Author: Ramona Vijeyarasa

  • There is No Choice Without Knowledge

    This post is part of our "What Does Choice Mean to You?" series commemorating the 37th anniversary of Roe v. Wade.

    Knowledge. To have a choice, you need options and to have
    options you need knowledge. Not just sex and sexuality education, but the knowledge
    to weigh your options, to make reasoned decisions based on your socio-economic
    circumstances, to understand the law, to understand your rights and what your
    decisions will mean for you. Without knowledge, you have fewer options or maybe
    no options at all, and with fewer or no options, there is no real choice.

    It is knowledge that can stop peer pressure from being a
    factor when a boy or girl chooses to have sex. It is knowledge that is the
    starting point for arming teenagers with the means of avoiding unwanted
    pregnancies and STIs. For a teenager who faces an unplanned pregnancy, she
    needs to know whether she can legally obtain an abortion and what she needs to
    do to meet the legal requirements, particularly as minor. To make an informed
    choice, she needs to know what the procedure will involve, what the legitimate
    risks are and when alleged risks are unfounded. With every piece of knowledge, a
    woman is better placed to make a decision and depending on her choice, she is empowered
    to either tackle the hurdles she might face in trying to obtain an abortion, or
    ensure her well-being and the well-being of her future child.
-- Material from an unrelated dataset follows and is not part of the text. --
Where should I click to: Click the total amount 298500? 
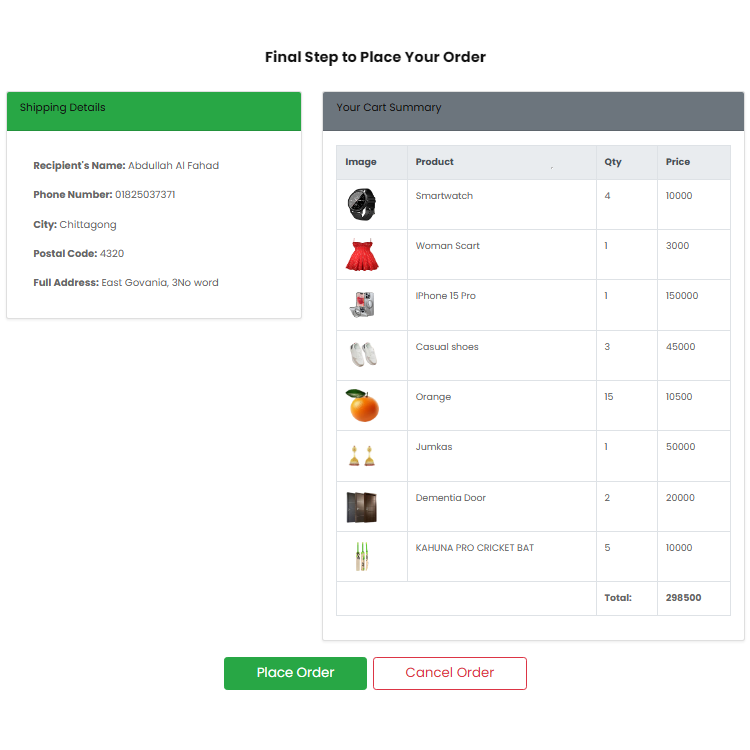[x=684, y=597]
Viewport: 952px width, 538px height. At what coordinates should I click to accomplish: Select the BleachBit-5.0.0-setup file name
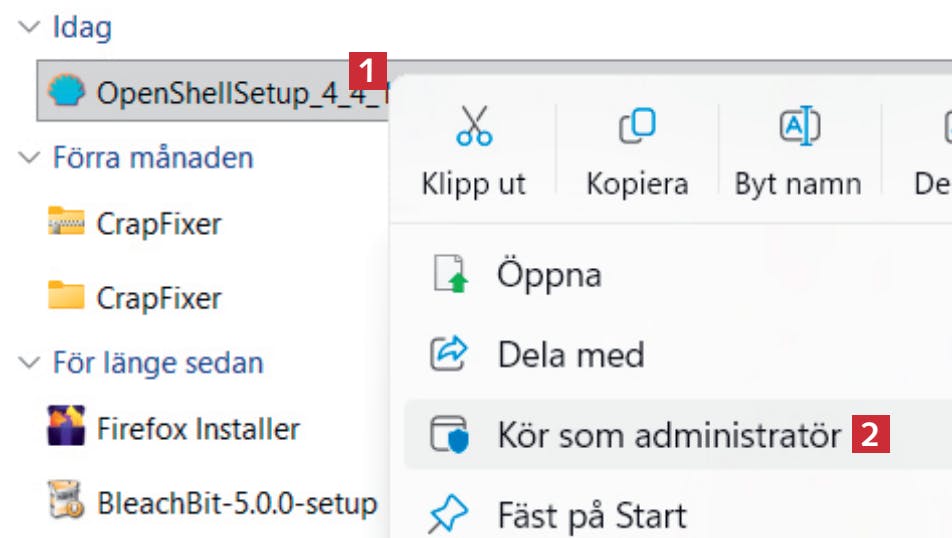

    Does a woman living with HIV/AIDS, who is threatened that
    she will not be treated at a hospital unless she undergoes sterilization, have
    a choice? Only if she has the knowledge of her own rights to dignity, to found
    a family and to be free from discrimination, if she
    knows she can walk away from the hospital and where she can go and receive
    non-discriminatory treatment. And for a gay man who fears that his family,
    friends, colleagues, employer or community will find out about his sexuality? He
    needs to know about the acceptability of all sexual identities, so he can
    choose whether or not he wants to “come out”. He needs to know that his
    sexuality and sexual expression are neither “against the order of nature” nor “an
    unnatural offense”. He needs to know that he has a right to non-discrimination
    and to live with dignity, but also the legal consequences and risks to his
    personal safety if he lives in a society that wrongly criminalizes
    homosexuality. And his fears of “coming out” and the stigma that he may face should
    not drive him away from obtaining essential knowledge about condom use and
    contracting HIV.

    In the broadest sense, where women
    and men have knowledge, they are empowered to fight for their rights. With
    education and knowledge, women can fight for their rights to decent work, to own
    property or to an inheritance, rights which women are frequently denied. When
    women are educated, they have choices. And with choices, they are less
    dependent on male relatives; they are less dependent on a system that denies
    them their rights. With knowledge of their rights, women and men can educate
    their children of the rights of all people to live equally and with dignity.

    There are some decisions which can be only me made by us as
    individuals. These are inviolable personal choices. These are the decisions
    about our sexuality and how we will express it, about our bodies and what we will
    and will not do with them. But to make these personal choices, we need
    knowledge. And only with this knowledge do we really have the right to choose.